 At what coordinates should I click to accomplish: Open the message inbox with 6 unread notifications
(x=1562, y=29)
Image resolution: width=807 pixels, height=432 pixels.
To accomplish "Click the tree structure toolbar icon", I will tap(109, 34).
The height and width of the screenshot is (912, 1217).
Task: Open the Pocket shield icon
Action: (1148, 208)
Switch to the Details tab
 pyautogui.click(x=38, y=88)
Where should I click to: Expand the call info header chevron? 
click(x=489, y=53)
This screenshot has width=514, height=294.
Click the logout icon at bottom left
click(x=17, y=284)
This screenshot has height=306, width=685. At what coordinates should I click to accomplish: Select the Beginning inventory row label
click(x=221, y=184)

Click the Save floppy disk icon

-----

• _WORK TO COMPLETE_: Copy out every line of the data above, word for word.

• _CORRECT RESULT_:
 At what coordinates should I click to accomplish: Open the message inbox with 6 unread notifications
(x=1562, y=29)
Image resolution: width=807 pixels, height=432 pixels.
To accomplish "Click the tree structure toolbar icon", I will tap(109, 34).
The height and width of the screenshot is (912, 1217).
Task: Open the Pocket shield icon
Action: (1148, 208)
Switch to the Details tab
 pyautogui.click(x=38, y=88)
Where should I click to: Expand the call info header chevron? 
click(x=489, y=53)
This screenshot has width=514, height=294.
Click the logout icon at bottom left
click(x=17, y=284)
This screenshot has height=306, width=685. At what coordinates should I click to accomplish: Select the Beginning inventory row label
click(x=221, y=184)

Click the Save floppy disk icon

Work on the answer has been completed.